There’s so much on Girl Talk that sounds like it was designed to burst right out at you but somehow arrives flat and muddled. I like the new Kate Nash, and Girl Talk is the kind of album she should make. It’s big and bold and fearless. It’s just too bad that it’s not good.
[hr]
Atoms for Peace
AMOK
XL
3/5
“Why all the Coldplay jokes?” he asked me.
“Because it’s easy,” I told him and he rolled his eyes. “No, it’s easy because people get it. When I joke about Coldplay, everyone gets the reference. Nobody laughs at Chickenfoot jokes.”
“Who’s Chickenfoot?”
“Exactly. Chickenfoot is the guys that got kicked out of Van Halen: Sammy Hagar and, ah, the bass player, what’s his name…”

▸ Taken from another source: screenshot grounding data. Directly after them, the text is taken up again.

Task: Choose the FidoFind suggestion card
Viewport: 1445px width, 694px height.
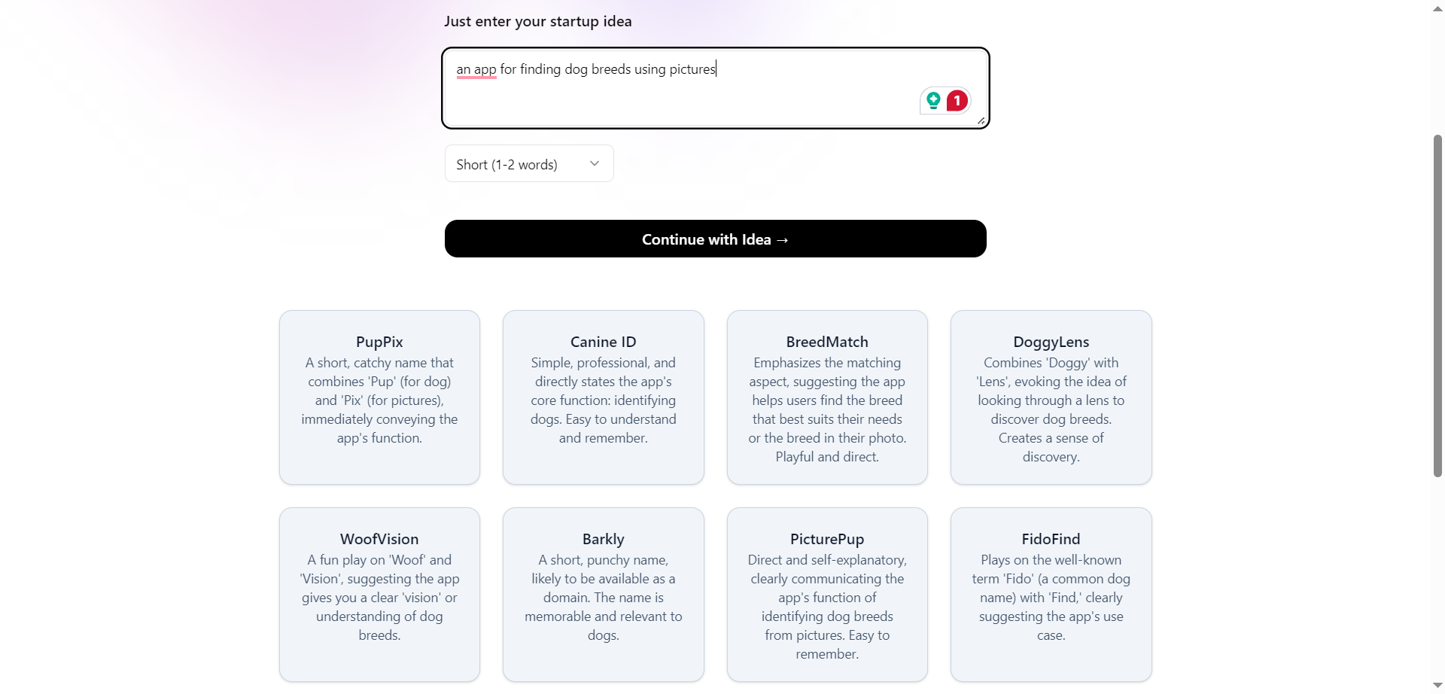Action: [1051, 594]
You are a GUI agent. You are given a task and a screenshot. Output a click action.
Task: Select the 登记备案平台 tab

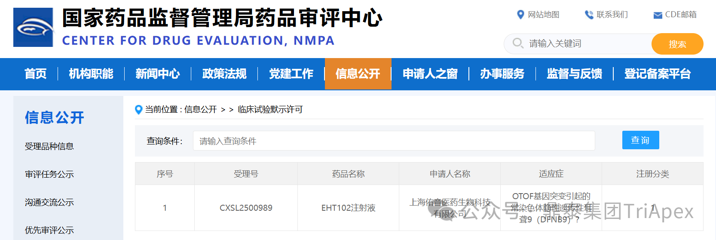[657, 74]
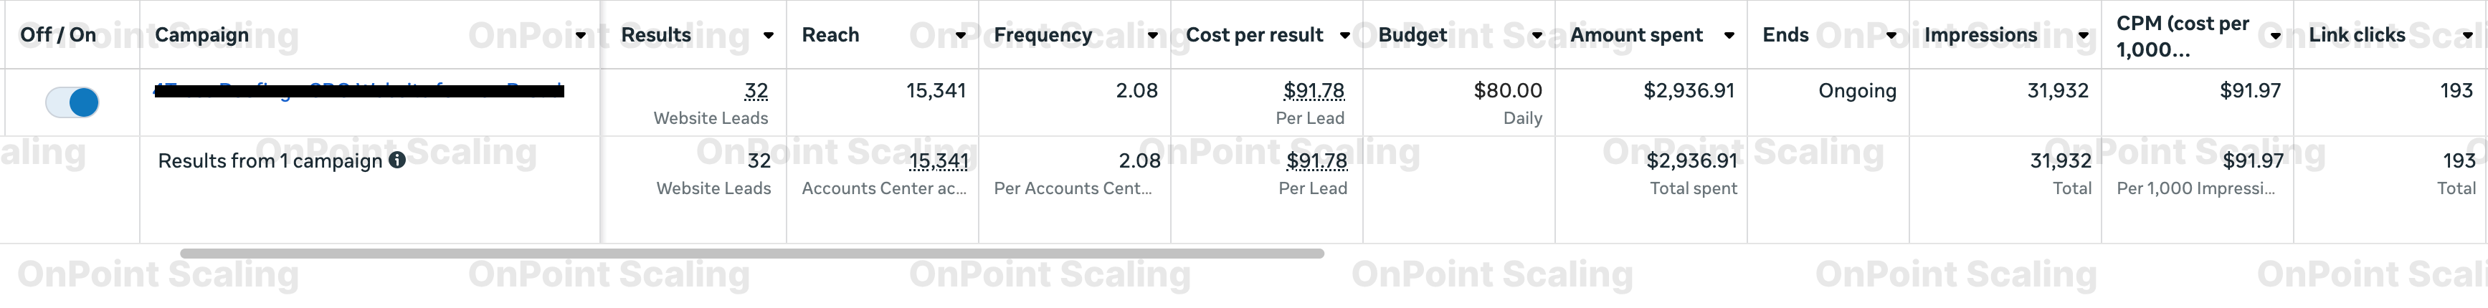
Task: Open the Results column dropdown arrow
Action: tap(768, 36)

“Michael Anthony got kicked out of Van Halen?”
“Yeah, yeah … Eddie’s son, Wolfgang, plays bass in Halen now. So Hagar and Michael Anthony started their own band, Chickenfoot, and they’ve got the drummer from the Red Hot Chili Peppers.”
“Chad Smith? Nice. What jokes do you have about Chickenfoot?”

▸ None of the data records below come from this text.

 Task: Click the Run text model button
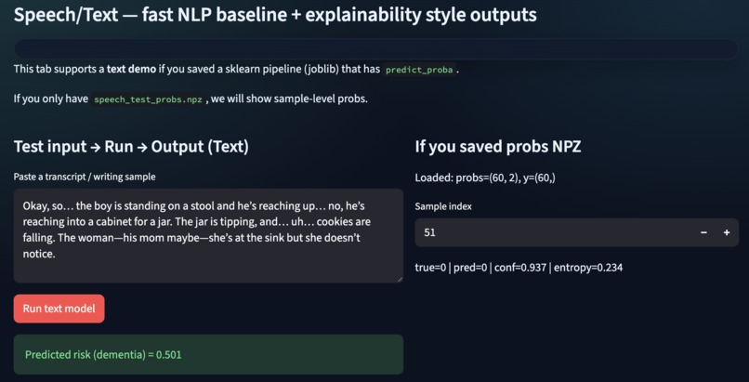click(x=59, y=309)
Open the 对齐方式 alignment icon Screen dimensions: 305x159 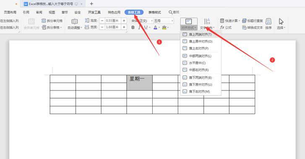[189, 21]

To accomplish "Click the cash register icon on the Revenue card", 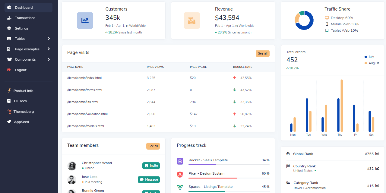I will click(x=192, y=21).
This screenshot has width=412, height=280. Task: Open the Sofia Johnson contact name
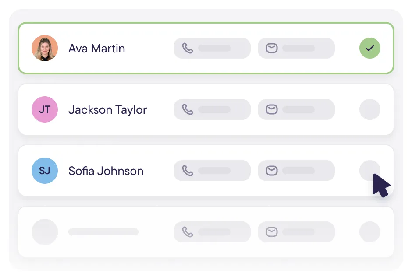tap(106, 171)
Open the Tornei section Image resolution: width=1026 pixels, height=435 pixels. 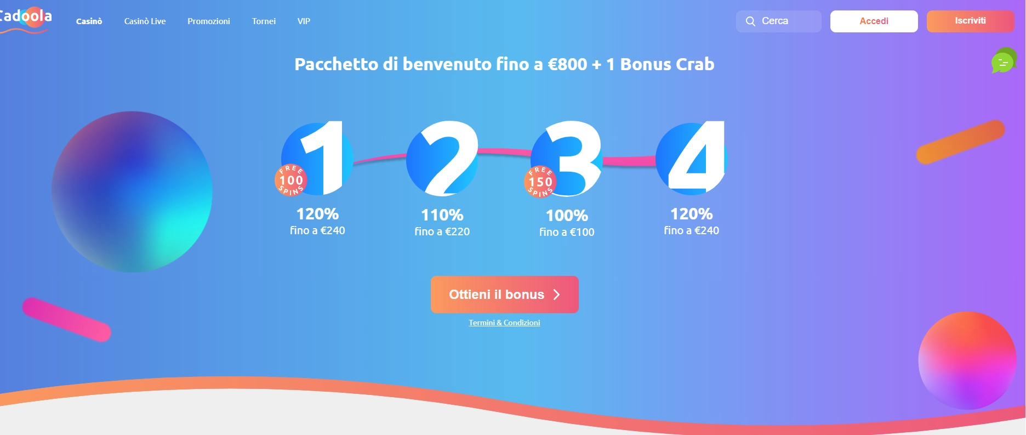tap(264, 21)
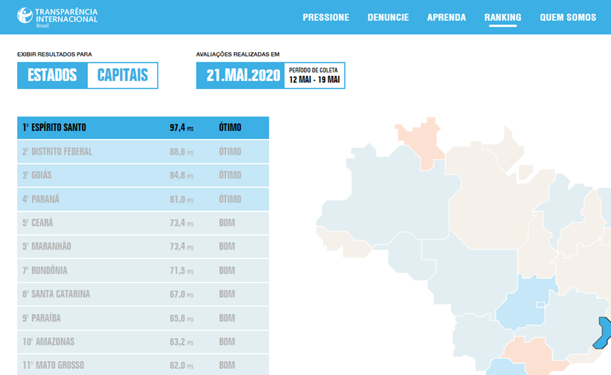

“Do you know Atoms for Peace?”
“Who?”
“Exactly. Atoms for Peace is the singer from Radiohead, the guy who produces Radiohead albums, some guy who plays with Beck, and Flea from the Red Hot Chili Peppers. They have a new album out, it’s okay. Some nice ambient electronic stuff and Radiohead guy sings the way he does. I’m reviewing it. I want to say they’re the thinking person’s Chickenfoot.”
“Oh.” /Emmet Matheson
[hr]
Blue Hawaii
Untogether
Arbutus
3.5/5
The songs on Blue Hawaii’s first full-length flow together like a series of dusky lagoons. As the band name suggests, the album is as lovely and melancholy as a resort in a wintery off-season. Each liquid gem of a song is insular and inward seeking. The lyrics are introspective and personal, and the electronic beats and synths are gentle sometimes rousing into a kind of chamber house music.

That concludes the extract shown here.